═════ Exercise input ═════

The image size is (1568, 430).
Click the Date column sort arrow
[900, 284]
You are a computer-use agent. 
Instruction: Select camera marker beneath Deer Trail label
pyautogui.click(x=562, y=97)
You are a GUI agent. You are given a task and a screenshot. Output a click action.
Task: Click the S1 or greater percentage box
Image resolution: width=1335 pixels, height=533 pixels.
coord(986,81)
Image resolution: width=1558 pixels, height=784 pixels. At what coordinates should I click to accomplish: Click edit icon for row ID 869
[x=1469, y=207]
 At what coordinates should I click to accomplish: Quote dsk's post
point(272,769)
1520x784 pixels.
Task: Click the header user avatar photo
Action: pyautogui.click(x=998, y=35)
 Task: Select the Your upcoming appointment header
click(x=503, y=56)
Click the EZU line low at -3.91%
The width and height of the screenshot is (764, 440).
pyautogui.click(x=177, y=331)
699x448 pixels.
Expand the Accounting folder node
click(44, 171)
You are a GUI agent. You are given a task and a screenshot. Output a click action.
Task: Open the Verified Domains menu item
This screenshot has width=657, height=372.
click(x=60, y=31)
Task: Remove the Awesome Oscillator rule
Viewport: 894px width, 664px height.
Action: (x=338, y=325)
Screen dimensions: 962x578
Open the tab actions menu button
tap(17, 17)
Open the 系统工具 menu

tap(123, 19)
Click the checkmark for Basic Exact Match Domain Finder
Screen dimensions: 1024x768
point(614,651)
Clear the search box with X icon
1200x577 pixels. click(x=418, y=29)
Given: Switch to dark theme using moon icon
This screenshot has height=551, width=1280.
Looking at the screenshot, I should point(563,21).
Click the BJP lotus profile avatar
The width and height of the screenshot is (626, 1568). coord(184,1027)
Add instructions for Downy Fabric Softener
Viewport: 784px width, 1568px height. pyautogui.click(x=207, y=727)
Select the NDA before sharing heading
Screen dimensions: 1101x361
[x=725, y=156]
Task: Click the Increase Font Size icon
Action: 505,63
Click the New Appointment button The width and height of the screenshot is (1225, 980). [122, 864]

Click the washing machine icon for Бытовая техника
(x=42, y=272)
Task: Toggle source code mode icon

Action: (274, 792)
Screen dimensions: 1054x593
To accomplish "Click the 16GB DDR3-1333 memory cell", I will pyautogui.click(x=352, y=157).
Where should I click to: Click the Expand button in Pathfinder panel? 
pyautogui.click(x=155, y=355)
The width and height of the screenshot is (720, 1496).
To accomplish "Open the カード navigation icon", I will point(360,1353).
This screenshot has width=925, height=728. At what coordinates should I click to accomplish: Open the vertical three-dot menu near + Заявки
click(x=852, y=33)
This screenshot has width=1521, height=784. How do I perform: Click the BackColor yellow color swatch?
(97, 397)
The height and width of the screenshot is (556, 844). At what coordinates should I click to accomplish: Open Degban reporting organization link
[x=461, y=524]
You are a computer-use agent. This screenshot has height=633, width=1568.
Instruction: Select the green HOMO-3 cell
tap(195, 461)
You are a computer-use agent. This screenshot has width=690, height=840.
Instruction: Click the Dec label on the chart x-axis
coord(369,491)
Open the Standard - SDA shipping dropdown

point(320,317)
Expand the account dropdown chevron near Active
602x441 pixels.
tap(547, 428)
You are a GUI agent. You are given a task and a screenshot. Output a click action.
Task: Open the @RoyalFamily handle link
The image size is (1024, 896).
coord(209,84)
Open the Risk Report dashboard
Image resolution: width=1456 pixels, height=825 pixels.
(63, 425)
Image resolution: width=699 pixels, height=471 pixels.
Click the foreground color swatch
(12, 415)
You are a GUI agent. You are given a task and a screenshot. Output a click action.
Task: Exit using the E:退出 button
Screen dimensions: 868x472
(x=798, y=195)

═════

• [Problem] Which of the lines in the listing above include "using"? Report each of them.

• [Task response]
Given: Switch to dark theme using moon icon
Task: Exit using the E:退出 button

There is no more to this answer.